0

I have a dataset with several hundred Account numbers and their Descriptions. It has been imported from Excel into a Python dataframe. The Descriptions, in Excel, have varying numbers of leading and trailing white spaces. The Account number is an integer, Description is an object, and End Balance is a float.

I've tried stripping leading and trailing spaces, replacing multiple white space with single but when I use groupby it does not recognize the Descriptions as identical. If I only groupby Account I get 435 rows, which is correct. If I groupby Description I get over 1100 which is not correct (that's the original number of rows). Grouping by Account and Description yields same result as grouping by Description. This implies to me that the Descriptions are still not seen as identical.

I've also tried not stripping at all and leaving as original with no joy.

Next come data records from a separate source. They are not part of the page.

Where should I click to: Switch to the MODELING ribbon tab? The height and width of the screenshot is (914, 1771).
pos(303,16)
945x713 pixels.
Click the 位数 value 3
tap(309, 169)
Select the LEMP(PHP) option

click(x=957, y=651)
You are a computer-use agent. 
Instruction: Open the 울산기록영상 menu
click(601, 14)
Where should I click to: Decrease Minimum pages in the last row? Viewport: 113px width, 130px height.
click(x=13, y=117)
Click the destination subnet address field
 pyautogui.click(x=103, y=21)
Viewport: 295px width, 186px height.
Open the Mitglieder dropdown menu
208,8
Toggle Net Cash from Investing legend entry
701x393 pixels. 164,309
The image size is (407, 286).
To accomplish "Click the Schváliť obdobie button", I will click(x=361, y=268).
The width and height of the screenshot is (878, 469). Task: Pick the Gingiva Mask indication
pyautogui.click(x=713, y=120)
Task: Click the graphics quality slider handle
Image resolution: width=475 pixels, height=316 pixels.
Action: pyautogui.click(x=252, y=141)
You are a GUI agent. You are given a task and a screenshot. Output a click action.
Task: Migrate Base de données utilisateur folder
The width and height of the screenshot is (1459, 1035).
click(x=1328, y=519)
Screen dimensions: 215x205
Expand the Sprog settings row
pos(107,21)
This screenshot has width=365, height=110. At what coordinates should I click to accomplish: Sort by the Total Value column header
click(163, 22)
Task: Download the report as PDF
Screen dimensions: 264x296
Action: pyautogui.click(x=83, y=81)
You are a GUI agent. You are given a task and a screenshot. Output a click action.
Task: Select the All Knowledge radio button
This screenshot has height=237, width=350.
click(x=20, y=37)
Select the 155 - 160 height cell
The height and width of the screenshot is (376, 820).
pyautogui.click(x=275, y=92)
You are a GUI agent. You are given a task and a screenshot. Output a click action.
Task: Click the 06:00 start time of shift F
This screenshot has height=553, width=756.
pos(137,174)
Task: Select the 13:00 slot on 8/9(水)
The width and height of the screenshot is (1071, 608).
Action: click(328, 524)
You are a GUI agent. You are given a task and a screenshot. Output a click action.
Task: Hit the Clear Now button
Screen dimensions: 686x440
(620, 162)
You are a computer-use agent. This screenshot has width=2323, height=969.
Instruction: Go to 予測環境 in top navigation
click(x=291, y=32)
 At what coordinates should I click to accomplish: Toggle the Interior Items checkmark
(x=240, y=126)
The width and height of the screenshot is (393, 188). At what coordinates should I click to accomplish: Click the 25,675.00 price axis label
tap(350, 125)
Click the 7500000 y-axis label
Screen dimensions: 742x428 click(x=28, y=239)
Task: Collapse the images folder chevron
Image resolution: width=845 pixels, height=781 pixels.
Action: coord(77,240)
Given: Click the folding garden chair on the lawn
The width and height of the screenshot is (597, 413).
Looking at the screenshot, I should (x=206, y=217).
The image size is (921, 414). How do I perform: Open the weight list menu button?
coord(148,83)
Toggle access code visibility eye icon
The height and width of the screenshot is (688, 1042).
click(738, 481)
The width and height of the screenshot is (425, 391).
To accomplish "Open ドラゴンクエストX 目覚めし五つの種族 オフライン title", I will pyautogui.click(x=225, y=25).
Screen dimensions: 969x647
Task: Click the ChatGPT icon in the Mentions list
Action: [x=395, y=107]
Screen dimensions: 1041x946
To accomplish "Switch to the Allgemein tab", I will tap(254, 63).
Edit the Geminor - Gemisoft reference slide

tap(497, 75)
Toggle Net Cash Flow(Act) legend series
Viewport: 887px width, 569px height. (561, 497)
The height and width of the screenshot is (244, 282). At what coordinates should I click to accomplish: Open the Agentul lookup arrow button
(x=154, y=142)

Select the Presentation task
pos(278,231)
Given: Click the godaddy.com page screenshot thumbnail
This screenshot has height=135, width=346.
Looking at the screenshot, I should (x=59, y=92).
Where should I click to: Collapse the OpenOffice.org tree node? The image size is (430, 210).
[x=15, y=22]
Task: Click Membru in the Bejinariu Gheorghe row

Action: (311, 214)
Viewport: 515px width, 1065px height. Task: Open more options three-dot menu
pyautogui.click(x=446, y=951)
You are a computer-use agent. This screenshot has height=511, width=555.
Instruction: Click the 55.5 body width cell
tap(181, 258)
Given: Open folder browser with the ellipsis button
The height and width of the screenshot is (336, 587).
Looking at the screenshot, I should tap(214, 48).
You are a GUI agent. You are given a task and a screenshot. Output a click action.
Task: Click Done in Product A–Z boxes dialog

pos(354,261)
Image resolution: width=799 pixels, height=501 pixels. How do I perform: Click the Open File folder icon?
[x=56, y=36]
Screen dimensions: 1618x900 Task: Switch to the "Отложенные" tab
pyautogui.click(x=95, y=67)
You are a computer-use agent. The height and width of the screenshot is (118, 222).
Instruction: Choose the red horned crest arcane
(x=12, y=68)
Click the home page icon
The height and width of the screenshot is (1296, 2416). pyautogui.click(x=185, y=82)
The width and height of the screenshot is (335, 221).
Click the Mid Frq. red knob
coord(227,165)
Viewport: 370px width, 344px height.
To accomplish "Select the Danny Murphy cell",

Any thoughts of how to make the Descriptions identical?

# Replaces multiple white spaces in string to a single whitespace
PE5901_df['Description'] = PE5901_df['Description'].str.replace('\s+', ' ', regex=True)

# Strip leading and trailing spaces from fields to avoid groupby, concat, and merge issues later.
PE5901_df['Description'] = PE5901_df['Description'].str.strip()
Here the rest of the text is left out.